Ihre experimentellen Ergebnisse übernimmt der Physiker George Francis Fitzgerald für seine These, dass der „negative Widerstand“ des Lichtbogens zur Hervorbringung ungedämpfter, kontinuierlicher, elektromagnetischer Wellen genutzt werden könne, da der „negative Widerstand“ des Lichtbogens den Widerstand des zweiten Schaltkreises gewissermaßen aufhebe. Der Mitarbeiter von Hertha und William Ayrton am Londoner Central Technical College, William Duddell, entdeckt dann bei seinen physikalischen Experimenten, dass der Lichtbogen einer Gleichstrombogenlampe ohne weitere Umwandlung selbst zu tönen beginnt, sobald ihr ein Schwingkreis parallel geschaltet wird. Nachdem der Physiker Hermann Theodor Simon bereits erfolgreich den Lichtbogen als Lautsprecher an ein Telephon angeschlossen und so den „sprechenden Lichtbogen“ erfunden hat, stößt Duddell zufällig auf dessen musikalische Eigenschaften. Mithilfe des von ihm zuvor erfundenen Oszillographen passt er die Schaltung an die berechneten Tonhöhen an – und die Integration eines Keyboards macht die Schaltung zu einem Musikinstrument.

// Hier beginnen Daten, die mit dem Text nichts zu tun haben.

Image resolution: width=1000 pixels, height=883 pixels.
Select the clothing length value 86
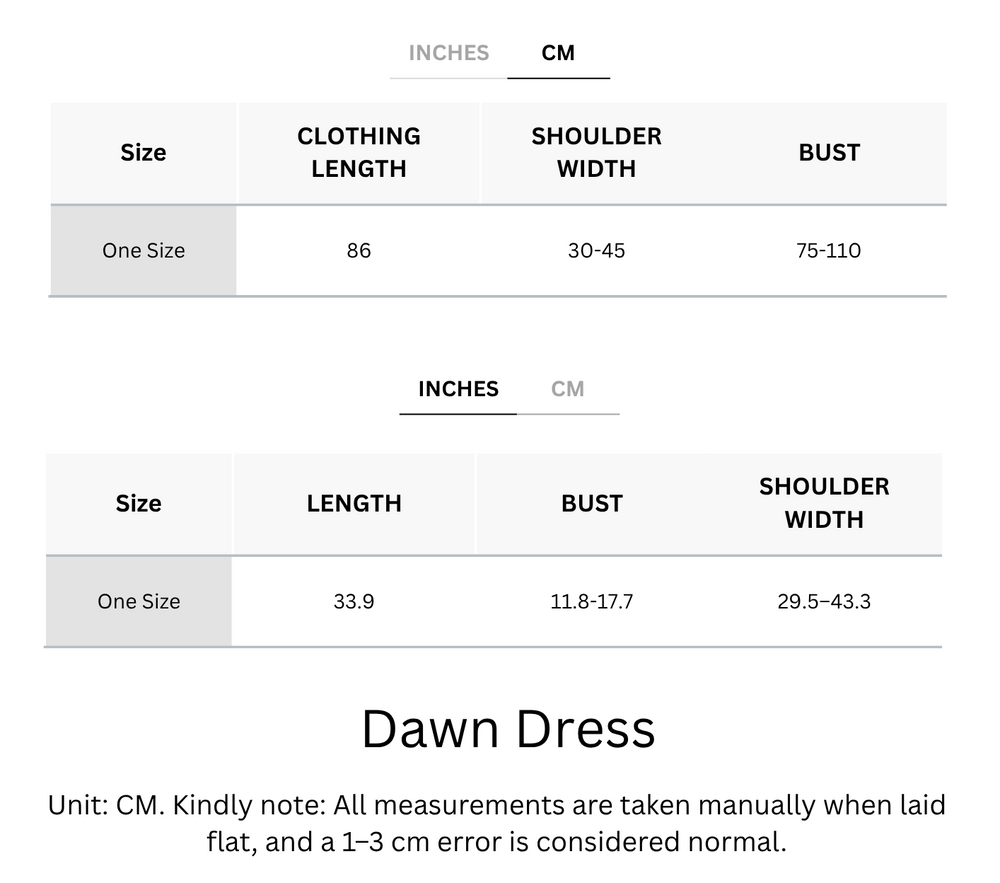click(x=357, y=250)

Trotz weiterer Versuche gelingt es Duddell nicht, mit dem Singing Arc elektromagnetische Wellen zu erzeugen, da auf höheren Frequenzen der „negative Widerstand“ nicht mehr vorhanden ist. Die dänischen Physiker Valdemar Poulsen und P. O. Pedersen lassen schließlich im Anschluss an Duddells Arbeiten im Jahre 1902 einen Lichtbogensender patentieren, der ungedämpfte Schwingungen erzeugt und damit ab dem Jahre 1906 auch die radiophone Übertragung von Gesang und Musik ermöglicht. Insofern konkretisiert sich am Singing Arc sowohl die Vorstellung von rein elektronischen Klangmaschinen, wie sich an ihm auch ein klares medientechnisches Konzept für eine Rundfunksendetechnik musikalischer Ereignisse bildet.